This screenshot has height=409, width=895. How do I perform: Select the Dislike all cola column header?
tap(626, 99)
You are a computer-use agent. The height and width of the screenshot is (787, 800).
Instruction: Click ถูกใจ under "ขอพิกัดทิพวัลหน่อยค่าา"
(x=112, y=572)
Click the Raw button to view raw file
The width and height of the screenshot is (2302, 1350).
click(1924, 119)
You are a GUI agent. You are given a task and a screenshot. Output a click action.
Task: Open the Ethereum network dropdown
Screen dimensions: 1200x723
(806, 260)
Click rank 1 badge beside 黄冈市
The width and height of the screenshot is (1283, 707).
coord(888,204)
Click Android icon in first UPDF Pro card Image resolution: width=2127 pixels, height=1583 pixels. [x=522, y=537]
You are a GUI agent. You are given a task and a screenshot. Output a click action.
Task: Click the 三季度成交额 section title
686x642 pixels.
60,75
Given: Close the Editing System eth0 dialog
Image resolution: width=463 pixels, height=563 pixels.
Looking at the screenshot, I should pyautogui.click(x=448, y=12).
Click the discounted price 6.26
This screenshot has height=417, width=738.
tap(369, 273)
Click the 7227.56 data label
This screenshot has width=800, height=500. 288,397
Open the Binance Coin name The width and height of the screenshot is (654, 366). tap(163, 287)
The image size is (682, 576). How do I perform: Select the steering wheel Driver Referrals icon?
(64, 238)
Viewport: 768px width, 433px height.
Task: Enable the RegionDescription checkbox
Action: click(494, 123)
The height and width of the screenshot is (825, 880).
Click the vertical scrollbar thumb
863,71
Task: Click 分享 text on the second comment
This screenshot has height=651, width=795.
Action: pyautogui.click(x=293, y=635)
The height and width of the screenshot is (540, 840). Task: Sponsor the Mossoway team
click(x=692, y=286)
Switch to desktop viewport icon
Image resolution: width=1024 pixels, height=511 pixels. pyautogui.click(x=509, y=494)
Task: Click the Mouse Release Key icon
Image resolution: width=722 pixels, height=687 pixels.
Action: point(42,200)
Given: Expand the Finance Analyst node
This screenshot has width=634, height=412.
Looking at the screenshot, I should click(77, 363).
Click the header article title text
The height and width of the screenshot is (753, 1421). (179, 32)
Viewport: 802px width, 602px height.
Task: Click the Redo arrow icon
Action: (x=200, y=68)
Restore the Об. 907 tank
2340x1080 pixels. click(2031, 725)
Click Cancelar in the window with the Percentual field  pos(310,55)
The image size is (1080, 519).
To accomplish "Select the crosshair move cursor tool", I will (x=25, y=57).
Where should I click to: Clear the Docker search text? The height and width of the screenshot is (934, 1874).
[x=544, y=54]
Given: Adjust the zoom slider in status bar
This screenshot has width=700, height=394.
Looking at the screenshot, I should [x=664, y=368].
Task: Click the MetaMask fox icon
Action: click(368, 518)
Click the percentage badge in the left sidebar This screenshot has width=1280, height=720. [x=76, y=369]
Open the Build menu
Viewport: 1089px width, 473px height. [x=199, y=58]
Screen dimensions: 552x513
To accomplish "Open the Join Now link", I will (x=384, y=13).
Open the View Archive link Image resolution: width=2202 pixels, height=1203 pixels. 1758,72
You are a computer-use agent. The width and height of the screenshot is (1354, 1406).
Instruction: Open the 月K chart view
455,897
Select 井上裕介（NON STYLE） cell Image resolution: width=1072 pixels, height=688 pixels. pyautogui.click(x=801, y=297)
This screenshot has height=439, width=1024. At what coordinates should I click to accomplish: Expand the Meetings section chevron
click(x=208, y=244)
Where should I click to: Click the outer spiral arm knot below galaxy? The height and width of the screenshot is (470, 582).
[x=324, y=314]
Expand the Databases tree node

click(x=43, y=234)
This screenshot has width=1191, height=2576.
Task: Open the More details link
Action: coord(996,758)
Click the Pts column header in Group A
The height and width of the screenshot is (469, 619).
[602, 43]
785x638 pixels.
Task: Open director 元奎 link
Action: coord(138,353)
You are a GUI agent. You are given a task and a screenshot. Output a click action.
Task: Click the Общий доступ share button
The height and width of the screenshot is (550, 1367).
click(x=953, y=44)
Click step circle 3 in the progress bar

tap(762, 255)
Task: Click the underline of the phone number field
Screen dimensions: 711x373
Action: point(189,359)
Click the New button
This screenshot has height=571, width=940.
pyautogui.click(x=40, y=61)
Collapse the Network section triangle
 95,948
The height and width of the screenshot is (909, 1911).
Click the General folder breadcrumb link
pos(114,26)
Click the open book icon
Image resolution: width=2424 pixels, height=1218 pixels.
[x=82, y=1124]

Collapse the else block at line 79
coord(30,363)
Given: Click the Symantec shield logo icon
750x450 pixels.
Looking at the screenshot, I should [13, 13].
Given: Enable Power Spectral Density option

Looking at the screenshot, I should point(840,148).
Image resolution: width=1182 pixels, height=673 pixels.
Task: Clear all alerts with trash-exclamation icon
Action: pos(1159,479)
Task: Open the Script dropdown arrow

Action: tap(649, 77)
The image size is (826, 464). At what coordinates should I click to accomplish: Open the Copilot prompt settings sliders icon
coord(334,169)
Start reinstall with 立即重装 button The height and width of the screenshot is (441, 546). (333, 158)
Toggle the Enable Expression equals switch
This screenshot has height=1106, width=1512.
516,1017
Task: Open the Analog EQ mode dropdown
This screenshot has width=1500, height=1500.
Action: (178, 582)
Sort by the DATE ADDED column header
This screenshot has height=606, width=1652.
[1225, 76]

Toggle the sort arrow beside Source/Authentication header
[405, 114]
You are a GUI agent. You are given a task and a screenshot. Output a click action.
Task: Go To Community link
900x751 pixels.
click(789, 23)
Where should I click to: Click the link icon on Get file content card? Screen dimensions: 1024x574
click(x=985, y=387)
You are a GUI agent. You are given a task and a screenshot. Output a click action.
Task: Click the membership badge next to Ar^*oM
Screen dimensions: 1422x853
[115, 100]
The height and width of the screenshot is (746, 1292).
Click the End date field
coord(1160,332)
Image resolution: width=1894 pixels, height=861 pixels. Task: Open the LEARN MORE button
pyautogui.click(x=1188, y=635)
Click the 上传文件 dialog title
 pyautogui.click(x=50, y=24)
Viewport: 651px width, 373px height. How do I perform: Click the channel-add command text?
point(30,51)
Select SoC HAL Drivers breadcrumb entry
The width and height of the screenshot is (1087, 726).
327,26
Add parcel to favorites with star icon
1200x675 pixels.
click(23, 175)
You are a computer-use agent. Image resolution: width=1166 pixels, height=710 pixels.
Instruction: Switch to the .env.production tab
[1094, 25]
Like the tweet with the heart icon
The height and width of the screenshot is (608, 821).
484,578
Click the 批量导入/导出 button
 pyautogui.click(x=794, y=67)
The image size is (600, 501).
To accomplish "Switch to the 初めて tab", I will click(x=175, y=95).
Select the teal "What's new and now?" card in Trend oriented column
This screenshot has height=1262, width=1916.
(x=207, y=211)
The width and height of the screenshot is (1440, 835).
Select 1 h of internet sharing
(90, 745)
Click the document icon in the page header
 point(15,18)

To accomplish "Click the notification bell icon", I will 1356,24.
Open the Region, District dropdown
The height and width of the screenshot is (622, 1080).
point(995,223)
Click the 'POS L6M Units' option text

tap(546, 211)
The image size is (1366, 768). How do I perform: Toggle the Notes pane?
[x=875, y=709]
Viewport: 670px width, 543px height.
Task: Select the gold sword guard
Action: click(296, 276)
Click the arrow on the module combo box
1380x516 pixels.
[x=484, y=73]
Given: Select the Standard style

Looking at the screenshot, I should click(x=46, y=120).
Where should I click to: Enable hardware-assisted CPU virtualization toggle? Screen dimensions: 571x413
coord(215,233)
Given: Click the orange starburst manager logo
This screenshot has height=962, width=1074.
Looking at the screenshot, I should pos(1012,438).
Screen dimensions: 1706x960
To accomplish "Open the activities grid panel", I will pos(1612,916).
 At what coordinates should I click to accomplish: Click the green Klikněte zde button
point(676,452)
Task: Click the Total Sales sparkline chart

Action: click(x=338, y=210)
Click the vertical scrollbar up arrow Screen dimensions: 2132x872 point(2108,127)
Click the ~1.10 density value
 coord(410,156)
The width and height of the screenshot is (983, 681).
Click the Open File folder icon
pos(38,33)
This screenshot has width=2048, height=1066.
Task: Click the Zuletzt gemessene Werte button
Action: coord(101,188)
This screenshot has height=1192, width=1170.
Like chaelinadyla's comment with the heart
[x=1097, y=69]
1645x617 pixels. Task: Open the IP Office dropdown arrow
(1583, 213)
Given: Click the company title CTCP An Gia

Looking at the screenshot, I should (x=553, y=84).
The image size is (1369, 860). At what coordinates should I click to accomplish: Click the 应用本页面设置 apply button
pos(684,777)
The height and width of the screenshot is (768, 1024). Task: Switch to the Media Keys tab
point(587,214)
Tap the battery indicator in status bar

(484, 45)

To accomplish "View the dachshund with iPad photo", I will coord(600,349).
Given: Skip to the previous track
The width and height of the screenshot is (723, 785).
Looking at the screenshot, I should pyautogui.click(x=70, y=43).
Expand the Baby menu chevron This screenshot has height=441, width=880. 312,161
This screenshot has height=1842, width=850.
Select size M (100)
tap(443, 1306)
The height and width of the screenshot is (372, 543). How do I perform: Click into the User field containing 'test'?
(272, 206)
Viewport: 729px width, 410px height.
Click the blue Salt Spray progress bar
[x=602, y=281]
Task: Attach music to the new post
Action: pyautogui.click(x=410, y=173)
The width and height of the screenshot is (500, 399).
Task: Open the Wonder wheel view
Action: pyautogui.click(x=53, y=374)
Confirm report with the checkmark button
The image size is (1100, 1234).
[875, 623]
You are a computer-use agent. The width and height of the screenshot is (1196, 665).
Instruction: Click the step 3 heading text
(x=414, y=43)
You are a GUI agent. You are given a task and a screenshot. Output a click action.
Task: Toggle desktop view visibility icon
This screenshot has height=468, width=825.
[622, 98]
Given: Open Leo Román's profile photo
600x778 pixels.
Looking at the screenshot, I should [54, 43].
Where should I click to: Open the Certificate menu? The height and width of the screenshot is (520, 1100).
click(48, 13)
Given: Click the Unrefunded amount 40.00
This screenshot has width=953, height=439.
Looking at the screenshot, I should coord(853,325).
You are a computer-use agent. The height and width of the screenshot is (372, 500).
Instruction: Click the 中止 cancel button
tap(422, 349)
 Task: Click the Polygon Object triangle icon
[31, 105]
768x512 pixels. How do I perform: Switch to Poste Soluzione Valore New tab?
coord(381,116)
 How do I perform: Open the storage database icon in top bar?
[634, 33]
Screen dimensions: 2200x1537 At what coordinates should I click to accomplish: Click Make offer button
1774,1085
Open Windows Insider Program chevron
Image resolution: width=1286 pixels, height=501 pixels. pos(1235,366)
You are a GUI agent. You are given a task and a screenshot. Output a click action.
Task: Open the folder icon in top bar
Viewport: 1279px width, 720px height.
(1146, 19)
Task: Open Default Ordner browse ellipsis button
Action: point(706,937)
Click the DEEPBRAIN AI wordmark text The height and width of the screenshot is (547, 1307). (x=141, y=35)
___
#### EXERCISE BRIEF:
Would you please filter the lines above and copy every one that includes "computer"?

#### RESPONSE:
You are a computer-use agent. The height and width of the screenshot is (787, 800).
You are a computer-use agent. The width and height of the screenshot is (1354, 1406).
You are a computer-use agent. Image resolution: width=1166 pixels, height=710 pixels.
You are a computer-use agent. The width and height of the screenshot is (1196, 665).
You are a computer-use agent. The height and width of the screenshot is (372, 500).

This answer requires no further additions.